* _THE TASK_
The lines to copy run from the one containing "Task: Play the second soldier video thumbnail" to the last line of the entries; output those lines exactly and only them, without pictures.

RECORDS TO USE section start

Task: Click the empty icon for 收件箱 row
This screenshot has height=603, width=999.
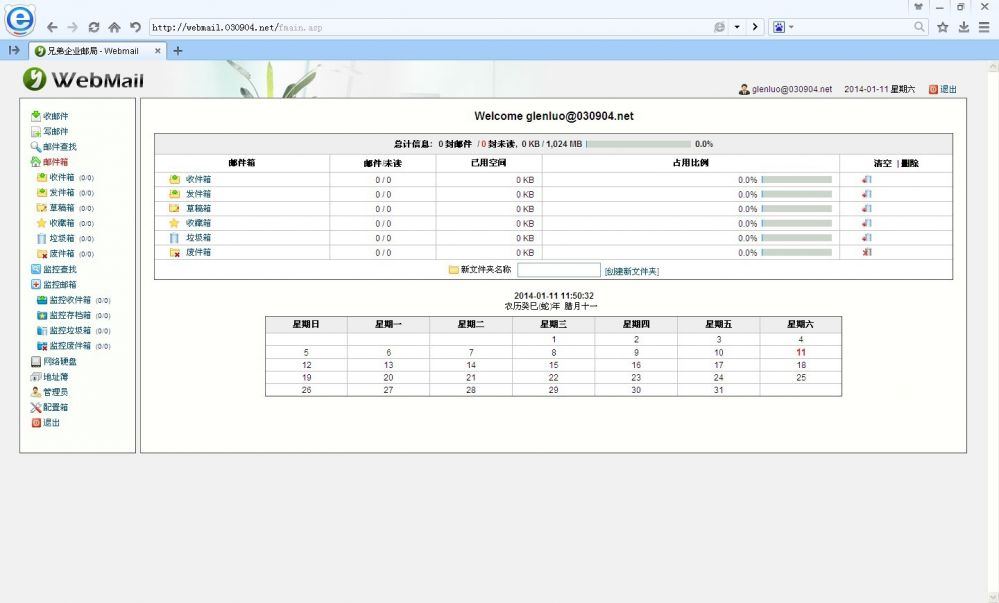Action: (x=867, y=180)
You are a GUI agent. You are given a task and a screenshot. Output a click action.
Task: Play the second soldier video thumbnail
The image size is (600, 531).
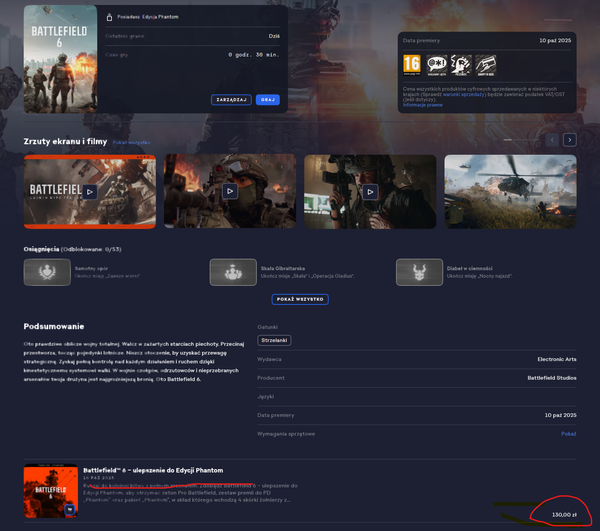[x=230, y=191]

RECORDS TO USE section end

* _THE ANSWER_
Task: Play the second soldier video thumbnail
The image size is (600, 531).
[x=230, y=191]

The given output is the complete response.